Evaluating our model on the Cityscapes test set with multi-scale and flip testing:

python tools/test.py --cfg experiments/cityscapes/seg_hrnet_w48_train_512x1024_sgd_lr1e-2_wd5e-4_bs_12_epoch484.yaml \
                     DATASET.TEST_SET list/cityscapes/test.lst \
                     TEST.MODEL_FILE hrnet_w48_cityscapes_cls19_1024x2048_trainset.pth \
                     TEST.SCALE_LIST 0.5,0.75,1.0,1.25,1.5,1.75 \
                     TEST.FLIP_TEST True

Evaluating our model on the PASCAL-Context validation set with multi-scale and flip testing:

python tools/test.py --cfg experiments/pascal_ctx/seg_hrnet_w48_cls59_480x480_sgd_lr4e-3_wd1e-4_bs_16_epoch200.yaml \
                     DATASET.TEST_SET testval \
                     TEST.MODEL_FILE hrnet_w48_pascal_context_cls59_480x480.pth \
                     TEST.SCALE_LIST 0.5,0.75,1.0,1.25,1.5,1.75,2.0 \
                     TEST.FLIP_TEST True

Evaluating our model on the LIP validation set with flip testing:

python tools/test.py --cfg experiments/lip/seg_hrnet_w48_473x473_sgd_lr7e-3_wd5e-4_bs_40_epoch150.yaml \
                     DATASET.TEST_SET list/lip/testvalList.txt \
                     TEST.MODEL_FILE hrnet_w48_lip_cls20_473x473.pth \
                     TEST.FLIP_TEST True \
                     TEST.NUM_SAMPLES 0

Other applications of HRNet

Citation

If you find this work or code is helpful in your research, please cite:

@inproceedings{SunXLW19,
  title={Deep High-Resolution Representation Learning for Human Pose Estimation},
  author={Ke Sun and Bin Xiao and Dong Liu and Jingdong Wang},
  booktitle={CVPR},
  year={2019}
}

@article{WangSCJDZLMTWLX19,
  title={Deep High-Resolution Representation Learning for Visual Recognition},
  author={Jingdong Wang and Ke Sun and Tianheng Cheng and 
          Borui Jiang and Chaorui Deng and Yang Zhao and Dong Liu and Yadong Mu and 
          Mingkui Tan and Xinggang Wang and Wenyu Liu and Bin Xiao},
  journal   = {TPAMI}
  year={2019}
}

Reference

[1] Deep High-Resolution Representation Learning for Visual Recognition.
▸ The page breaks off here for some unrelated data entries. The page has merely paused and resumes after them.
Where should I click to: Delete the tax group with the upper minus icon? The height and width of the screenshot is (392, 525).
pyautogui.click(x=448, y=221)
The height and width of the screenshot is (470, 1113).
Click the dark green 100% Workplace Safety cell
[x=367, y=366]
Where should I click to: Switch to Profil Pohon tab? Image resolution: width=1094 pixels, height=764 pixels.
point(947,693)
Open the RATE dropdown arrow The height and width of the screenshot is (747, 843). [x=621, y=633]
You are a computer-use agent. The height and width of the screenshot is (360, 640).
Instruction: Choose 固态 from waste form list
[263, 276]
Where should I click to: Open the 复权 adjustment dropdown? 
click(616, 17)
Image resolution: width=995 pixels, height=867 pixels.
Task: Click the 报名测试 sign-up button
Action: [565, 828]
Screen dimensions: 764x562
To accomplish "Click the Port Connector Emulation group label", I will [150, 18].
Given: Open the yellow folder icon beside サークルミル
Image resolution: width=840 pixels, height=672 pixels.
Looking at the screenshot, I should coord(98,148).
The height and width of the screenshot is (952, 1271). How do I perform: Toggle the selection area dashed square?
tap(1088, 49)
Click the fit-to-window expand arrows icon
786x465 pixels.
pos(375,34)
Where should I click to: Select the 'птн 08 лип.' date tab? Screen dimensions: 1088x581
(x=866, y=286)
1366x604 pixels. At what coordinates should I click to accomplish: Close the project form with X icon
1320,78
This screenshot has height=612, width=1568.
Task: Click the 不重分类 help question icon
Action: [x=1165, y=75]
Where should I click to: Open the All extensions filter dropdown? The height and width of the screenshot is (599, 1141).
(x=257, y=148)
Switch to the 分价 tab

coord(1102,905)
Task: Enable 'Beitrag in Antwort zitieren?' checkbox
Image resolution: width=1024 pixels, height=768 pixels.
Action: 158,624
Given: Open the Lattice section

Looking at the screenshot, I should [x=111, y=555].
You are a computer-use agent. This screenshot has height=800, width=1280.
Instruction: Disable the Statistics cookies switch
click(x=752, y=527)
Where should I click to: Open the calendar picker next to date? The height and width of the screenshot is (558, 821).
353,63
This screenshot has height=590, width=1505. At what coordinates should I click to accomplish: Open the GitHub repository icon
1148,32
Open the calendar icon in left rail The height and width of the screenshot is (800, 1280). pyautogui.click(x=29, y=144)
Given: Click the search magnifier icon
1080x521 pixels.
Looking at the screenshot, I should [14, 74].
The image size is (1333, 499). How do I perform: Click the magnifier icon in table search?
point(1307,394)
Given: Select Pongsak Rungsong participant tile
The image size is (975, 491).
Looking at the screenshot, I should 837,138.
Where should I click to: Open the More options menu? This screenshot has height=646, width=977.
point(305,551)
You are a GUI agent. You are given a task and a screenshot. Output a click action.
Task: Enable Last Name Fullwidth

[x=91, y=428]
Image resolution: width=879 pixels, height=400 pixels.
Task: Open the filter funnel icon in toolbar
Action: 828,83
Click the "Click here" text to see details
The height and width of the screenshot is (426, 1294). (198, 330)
Jingdong Wang, Ke Sun, Tianheng Cheng, Borui Jiang, Chaorui Deng, Yang Zhao, Dong Liu, Yadong Mu, Mingkui Tan, Xinggang Wang, Wenyu Liu, Bin Xiao. Accepted by TPAMI. download

Acknowledgement

We adopt sync-bn implemented by InplaceABN. the PyTorch official syncbn.

We adopt data precosessing on the PASCAL-Context dataset, implemented by PASCAL API.